Hedera
A Hadoop toolkit for processing large versioned document collections
Some technical features:
While there are several frameworks built to support processing big textual data (both in MapReduce and non-MapReduce fashion), little has been focused on efficient processing of versioned document collections such as Web archives, revisions of collaborated documents (news articles or encyclopedia pages such as Wikipedia). As compared to traditional corpora, versioned documents have some following special characteristics:
- Two-level Load Balancing*: As a typical Hadoop setting, Hedera
feeds the Mapper with InputSplits. Each InputSplit object contain a
self-described piece of text and will be processed in
parallel. The sizes of the InputSplit is calculated based on the
size of the documents, snapshots and system-defined max split size. Hedera splits versioned documents via two levels:
- Level 1: Each InputSplit contains a set of full snapshots of documents.
- Level 2: Each InputSplit is read using an ETLReader implementation to output several Mapper input. Each Mapper input contains document header, a set of related snapshots or their differentials, depending on one particular job. Here the "relatedness'' is defined using a factory of Hedera methods, and is extensible to faciliate new processing requirements.
- Incremental Processing*: When used for indexing or information extraction jobs, Hedera provides the option to work with differentials instead of many duplicated texts. A Hedera reader checks for two snapshots and outputs only their changes to the next step of the workflow. This helps reducing a huge amount of text sent around the network, and in many cases it is sufficient to look only the changes in the job. When original text is needed, a Reconstructor can be called to communicate with related objects (via the ids stored in the header of the messages), and it re-builds the content in reducer phase at will.
- Fast Approximated Reader and Extractor on the go*: In many cases,
versions of one documents can differ
by only a few minor tokens, and those differences are irrelevant
for many information extraction jobs. Hedera provides a fast way to
skip redundant snapshots and only triggers the extraction when
detecting the big changes in semantics of the documents. A typical
workflow for a fast reading and extraction is as follows:
- An ETLReader object is implemented and instantiated. The reader is pushed down to the very first phase of the inputting cycle in Hadoop, thereby to avoid passing irrelevant text to the next layer.
-
It extracts lightweight meta-data for each snapshots it reads
(e.g. snapshot length, the length of title, timestamps,...). This
is done by overwritting the method
extractMetadata()
in ETLReader. - For each new snapshot obtained, the reader examines its meta-data with ones from previous snapshots.
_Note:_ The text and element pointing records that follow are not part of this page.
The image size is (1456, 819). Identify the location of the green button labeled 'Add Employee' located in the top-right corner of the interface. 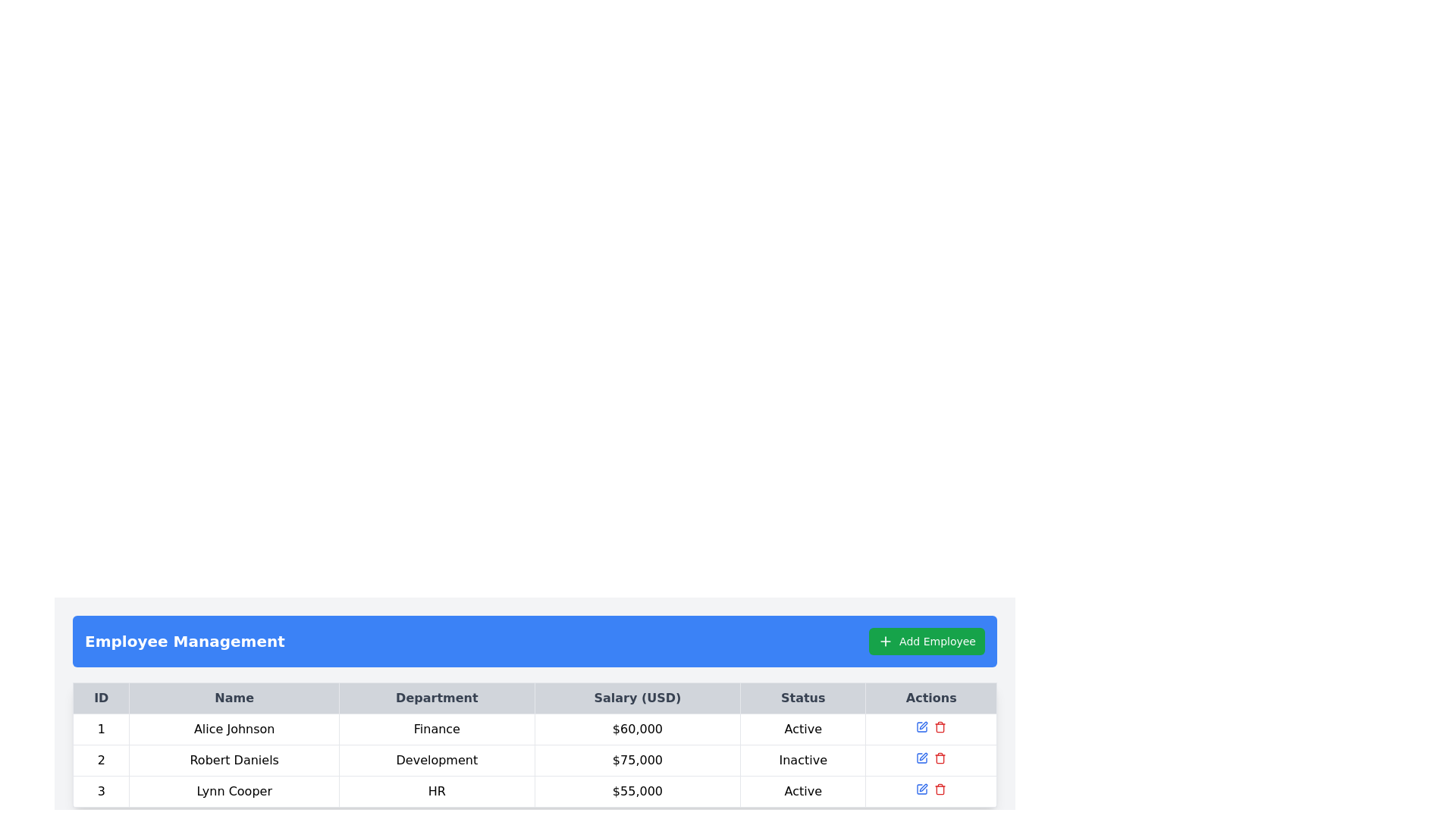
(886, 641).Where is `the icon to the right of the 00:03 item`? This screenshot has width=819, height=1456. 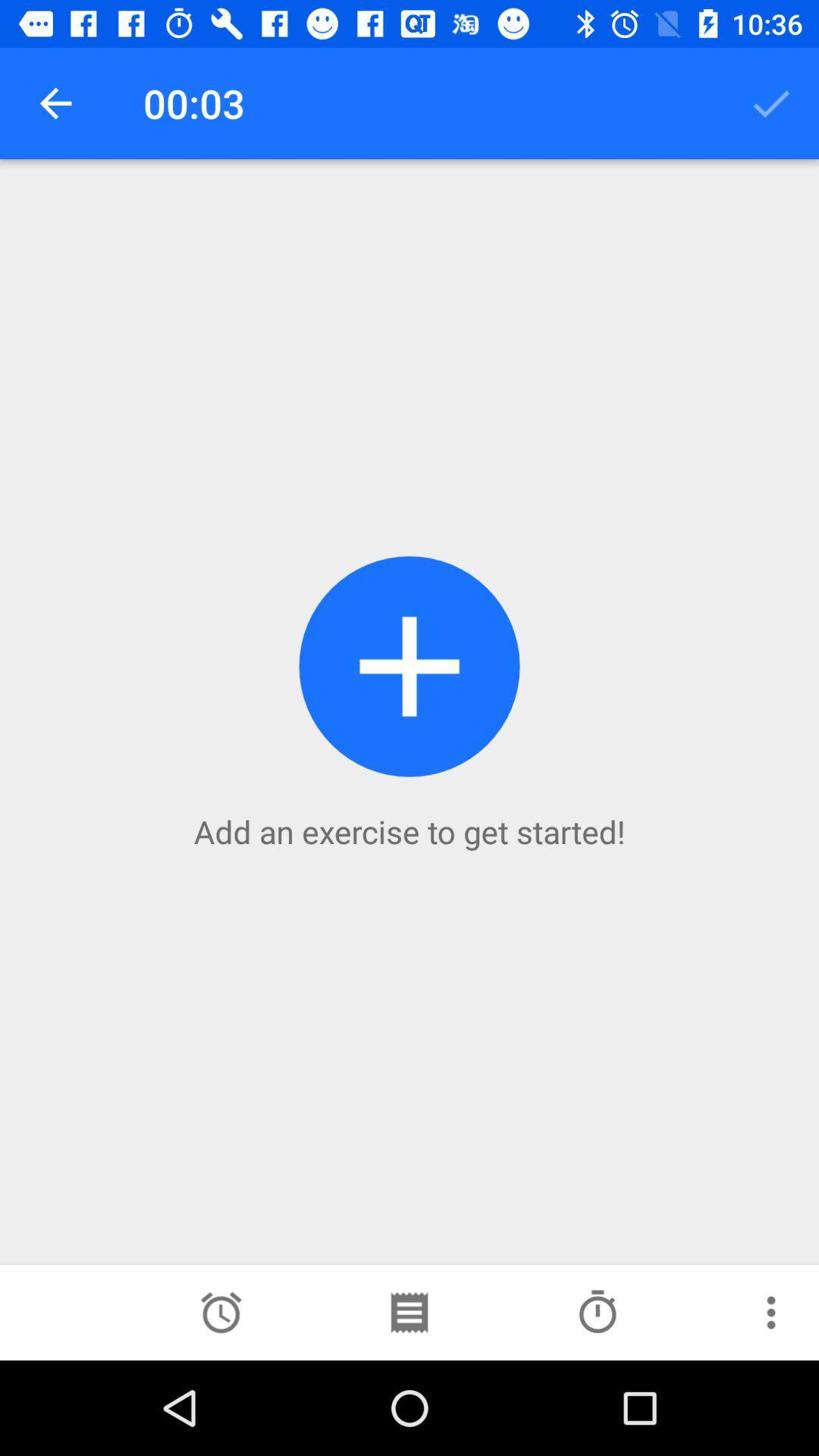 the icon to the right of the 00:03 item is located at coordinates (771, 102).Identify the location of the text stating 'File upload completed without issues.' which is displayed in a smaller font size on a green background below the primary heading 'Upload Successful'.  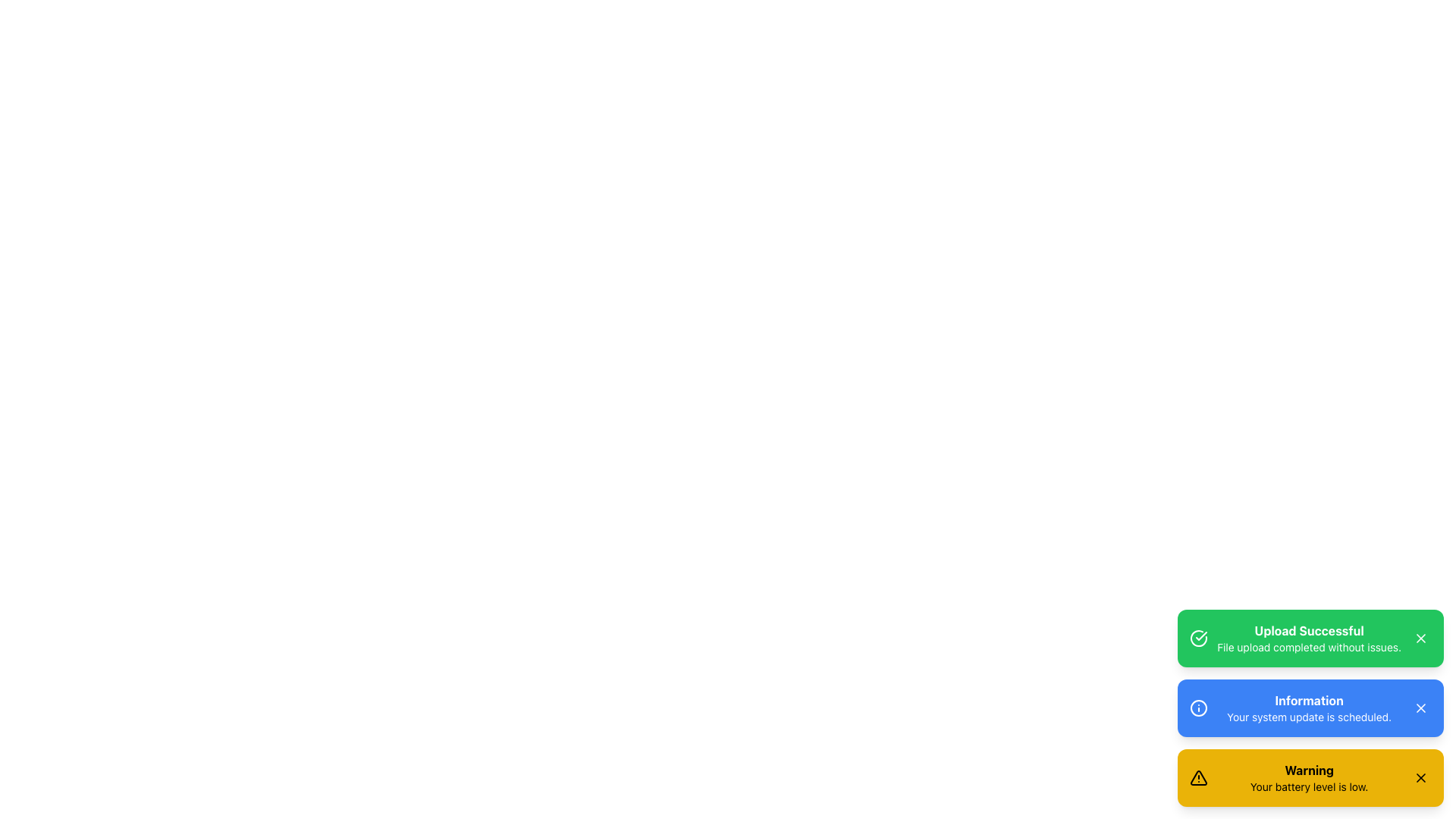
(1308, 647).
- If a substantial change is detected, the previous snapshot is thrown away and replaced by the new one.
-
If there are no big changes in the content, the reader then
invokes the method
inspectEdits()
to see whether the currently visited snapshots is the improvement of syntax, typos, etc. of the previous one and can replace it. Note that both methodsextractMetadata()
andinspectEdits()
work only on the meta-data of the snapshots and not the actual contents. They are based on heuristics to enable fast checking. - After these two fast checking, the actual (and often expensive) information extraction operation is called. After that, all previous snapshots are thrown away.
- Compressed file handling: Many big corpora bundles the documents in one or several compressed file chunks. Hedera supports the ability to detect snapshots and splits virtually the document snapshots inside each chunk, without performing physical decompression on the files. The decompressing and reading is deferred till the last phase of the information extraction.